● **Extract**
__________
Van der Home

Renovating Mies

Bryan Boyer
13 min readDec 22, 2017

It’s said that there are two kinds of architects: those who will only live in vernacular homes and those who would only live in a home of their own design. Now I know why. My partner Laura and I ignored both options and bought a townhouse designed by Mies van der Rohe. With my colleagues at Dash Marshall, we made limited renovations after devouring all of the books about Lafayette Park, looking for clues as to what Mies would do if given a do-over.

At one point Laura found me laughing at a copy of GA Houses Farnsworth. I was consumed by the beauty of the thermal heating diagram. She thought I had lost it. In all the research we were looking for some version of historical truth that could be restored, but what we found were two things that changed our minds.

Said diagram

First, the original condition of these houses was not actually that nice when you got down to the small details like closet hardware, appliances, and lighting. Bathrooms and kitchens from the 1950s were not all that great, nor are we so devoted to history that we want to live with an antiquated stove just to satisfy the ghost of a dead architect.

The original Lafayette Park stove folds down like an electrified murphy bed. I applaud my dedicated neighbors who have kept them up.
__________
● **Task instructions**
Return the passage of the essay between "Bryan Boyer" and "given a do-over.", inclusive, copied word for word. Rely on the essay about renovating the Mies townhouse and nothing else.

● **Information provided**
__________
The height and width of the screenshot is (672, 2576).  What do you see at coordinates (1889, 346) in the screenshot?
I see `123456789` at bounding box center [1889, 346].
__________
● **Written response**
Bryan Boyer
13 min readDec 22, 2017

It’s said that there are two kinds of architects: those who will only live in vernacular homes and those who would only live in a home of their own design. Now I know why. My partner Laura and I ignored both options and bought a townhouse designed by Mies van der Rohe. With my colleagues at Dash Marshall, we made limited renovations after devouring all of the books about Lafayette Park, looking for clues as to what Mies would do if given a do-over.